TO DO: Pick out all lines in the listing holding the string "will" and copy them.

***** RECORDS SUPPLIED *****

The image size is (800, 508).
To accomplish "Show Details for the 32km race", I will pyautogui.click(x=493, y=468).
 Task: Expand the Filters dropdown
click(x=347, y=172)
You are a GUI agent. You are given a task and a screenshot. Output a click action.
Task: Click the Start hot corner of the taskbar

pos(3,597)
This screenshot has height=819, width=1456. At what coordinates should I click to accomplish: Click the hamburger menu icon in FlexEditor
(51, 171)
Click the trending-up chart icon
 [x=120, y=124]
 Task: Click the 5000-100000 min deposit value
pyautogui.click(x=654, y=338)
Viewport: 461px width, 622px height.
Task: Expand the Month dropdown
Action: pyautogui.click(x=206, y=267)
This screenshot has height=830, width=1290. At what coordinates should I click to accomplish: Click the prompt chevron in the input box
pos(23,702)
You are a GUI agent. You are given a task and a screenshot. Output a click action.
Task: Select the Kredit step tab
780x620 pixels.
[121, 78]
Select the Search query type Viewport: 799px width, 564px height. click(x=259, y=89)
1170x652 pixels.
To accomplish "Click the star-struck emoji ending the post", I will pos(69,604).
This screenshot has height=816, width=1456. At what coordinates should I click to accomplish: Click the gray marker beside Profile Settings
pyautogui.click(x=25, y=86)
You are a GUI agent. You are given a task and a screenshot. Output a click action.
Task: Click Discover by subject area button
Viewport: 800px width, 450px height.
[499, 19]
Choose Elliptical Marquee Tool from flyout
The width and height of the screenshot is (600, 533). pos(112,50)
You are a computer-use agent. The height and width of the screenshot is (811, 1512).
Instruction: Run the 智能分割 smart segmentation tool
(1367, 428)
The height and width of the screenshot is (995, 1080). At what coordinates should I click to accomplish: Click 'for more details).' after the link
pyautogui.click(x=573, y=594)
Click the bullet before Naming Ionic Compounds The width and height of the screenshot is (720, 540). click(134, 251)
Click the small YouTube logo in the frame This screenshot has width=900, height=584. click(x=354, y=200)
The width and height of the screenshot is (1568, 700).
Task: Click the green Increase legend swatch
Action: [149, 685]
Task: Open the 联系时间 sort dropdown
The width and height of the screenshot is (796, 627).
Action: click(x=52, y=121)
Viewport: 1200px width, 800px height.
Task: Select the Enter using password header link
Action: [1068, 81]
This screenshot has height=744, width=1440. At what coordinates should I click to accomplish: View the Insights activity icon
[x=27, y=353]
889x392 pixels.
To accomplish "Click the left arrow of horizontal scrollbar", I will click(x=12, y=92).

*****

TASK RESULT:
To accomplish "Show Details for the 32km race", I will pyautogui.click(x=493, y=468).
To accomplish "Click the star-struck emoji ending the post", I will pos(69,604).
To accomplish "Click the left arrow of horizontal scrollbar", I will click(x=12, y=92).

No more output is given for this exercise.